There is absolutely no reason why Erie County shouldn’t purchase these goods from companies right here in the United States. The Made in America Act works to protect our manufacturers and workers while boosting our local economy.
If approved by the county executive, there would be a referendum on the ballot this November for you to ultimately have your say and decide whether it becomes law.
The county executive has shown support for this provision, but raised concerns about foreign corporations or foreign governments filing a lawsuit to stop it.
I’m not only confident it’s legal after discussions with legal counsel, but I don’t think the county should cower from threats of legal action. When the County Legislature previously passed a law banning microbeads in Erie County, we heard similar threats, that a lawsuit would be imminent. The stance of the county at the time was correct: “If someone wants to sue us, bring it on, because Erie County government should fight for laws that protect the public good.”
The Made in America Act does that, and I think Erie County should be willing to stand up and help protect our local manufacturers.

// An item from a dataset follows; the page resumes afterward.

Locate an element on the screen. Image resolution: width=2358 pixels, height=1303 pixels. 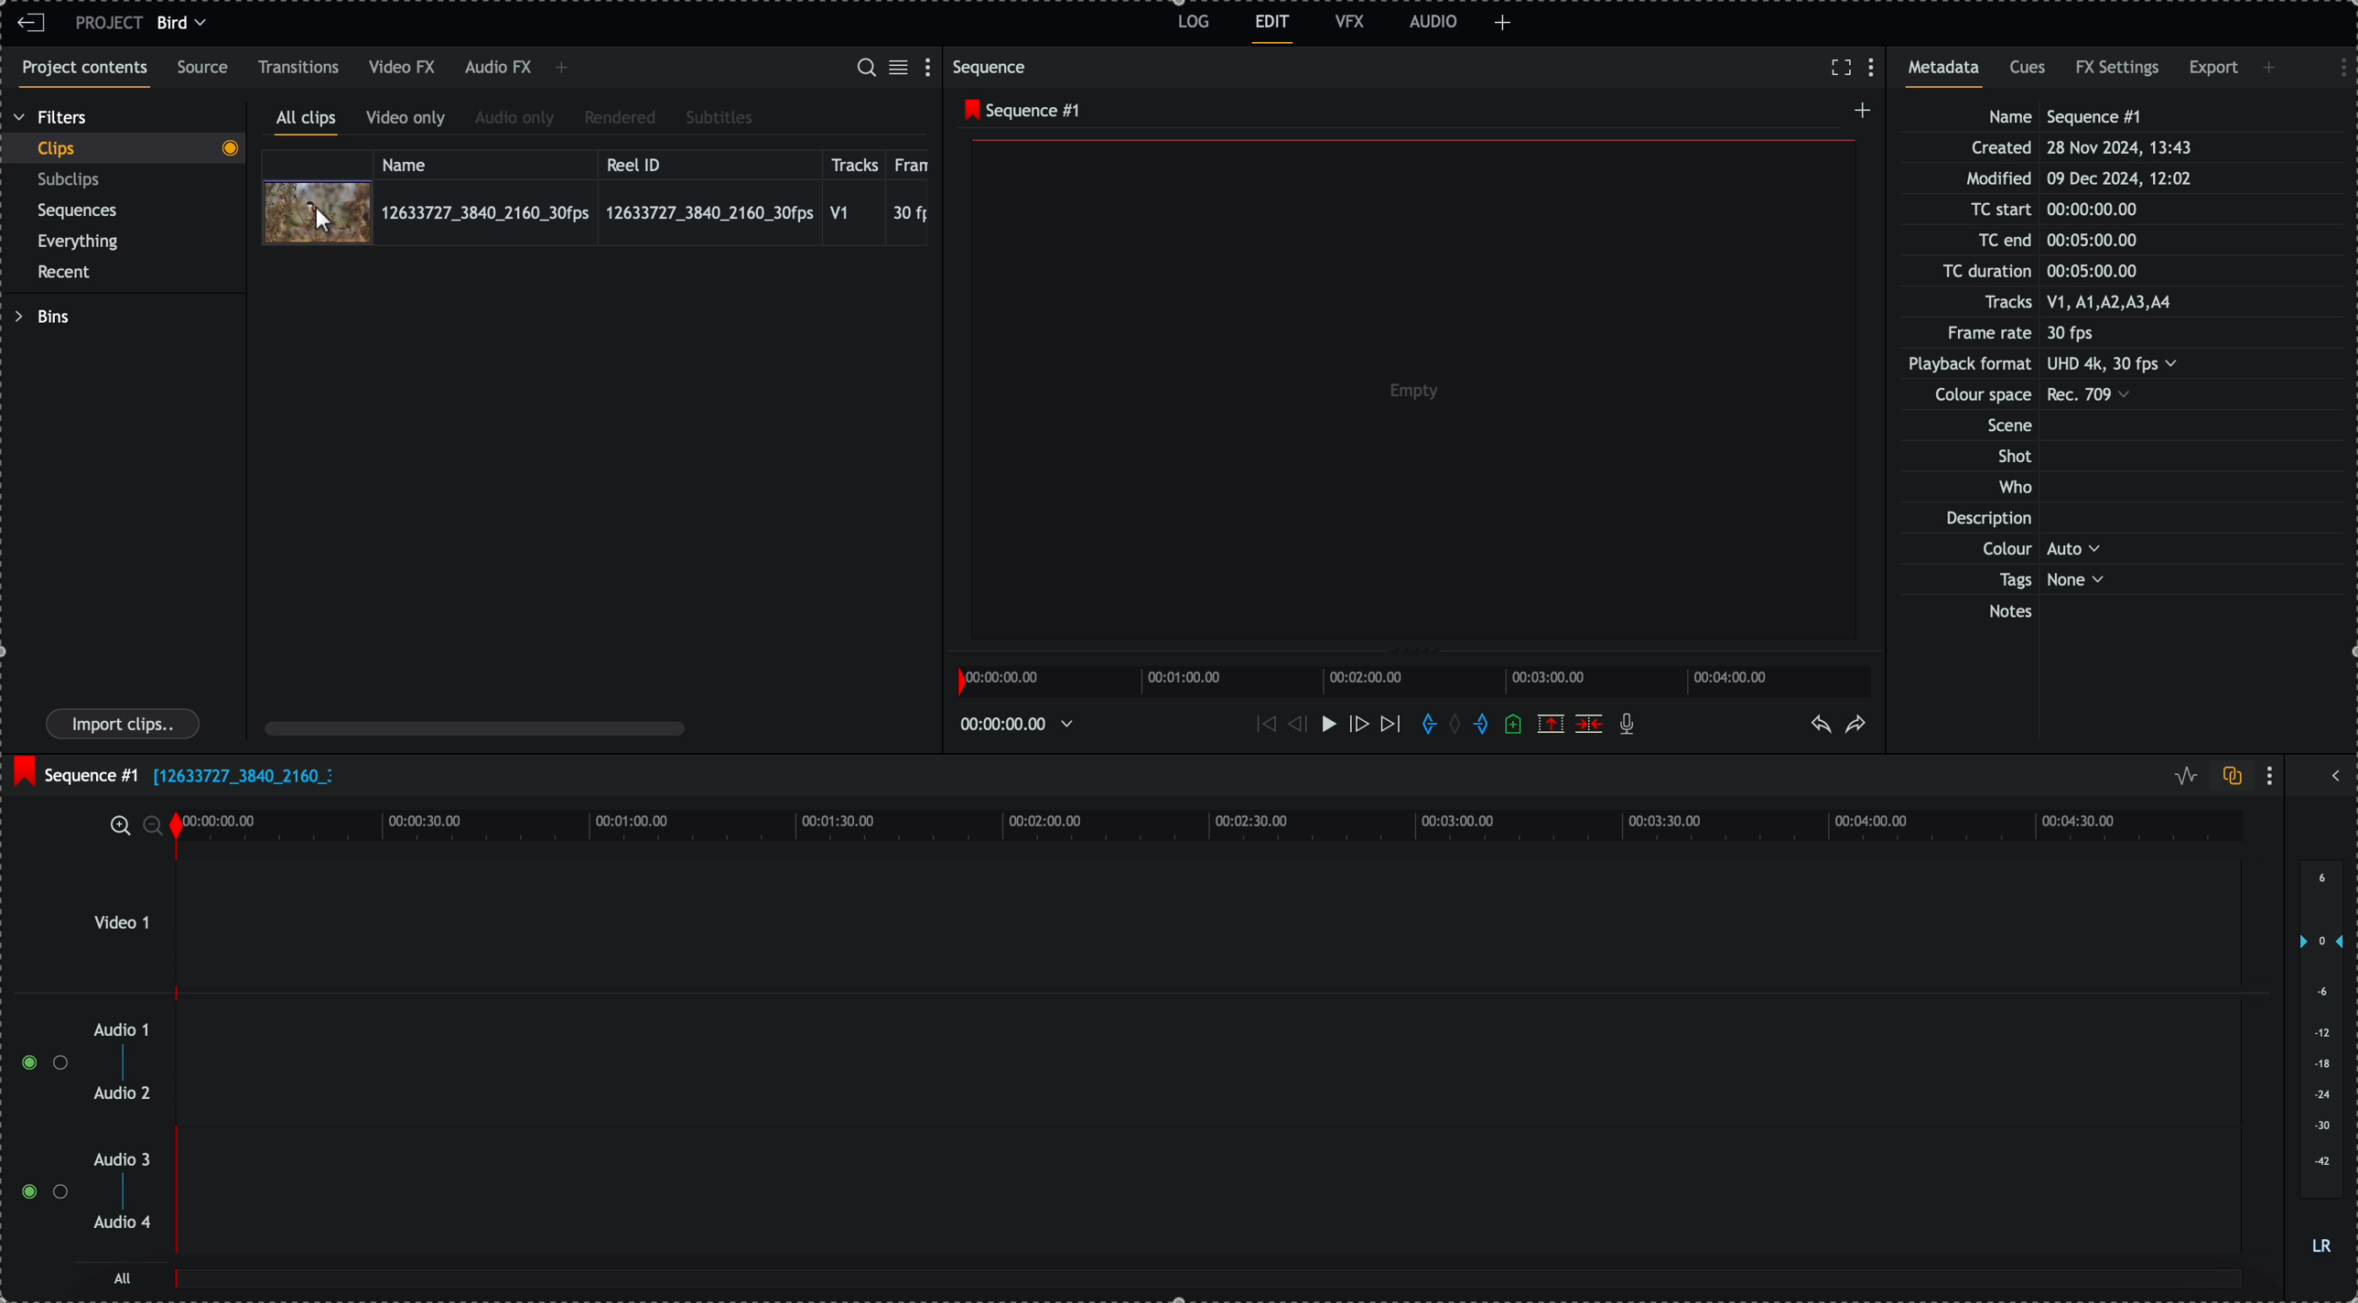
 is located at coordinates (75, 243).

This is an easy way for the county to do its part to help grow the local economy and prevent further loss of critical manufacturing firms like Bethlehem Steel. It’s time to get serious about standing up for our workforce.
Throughout my tenure as a county legislator, I’ve had the opportunity to tour many manufacturers and learn about the great work so many people are doing right here in America. Since it was introduced, I’ve received broad support from local chambers of commerce, manufacturers, unions, community leaders and residents. I ask my colleagues and the county executive to work with me to make this a reality.
Ted Morton, R-Cheektowaga, represents the Eighth District in the Erie County Legislature.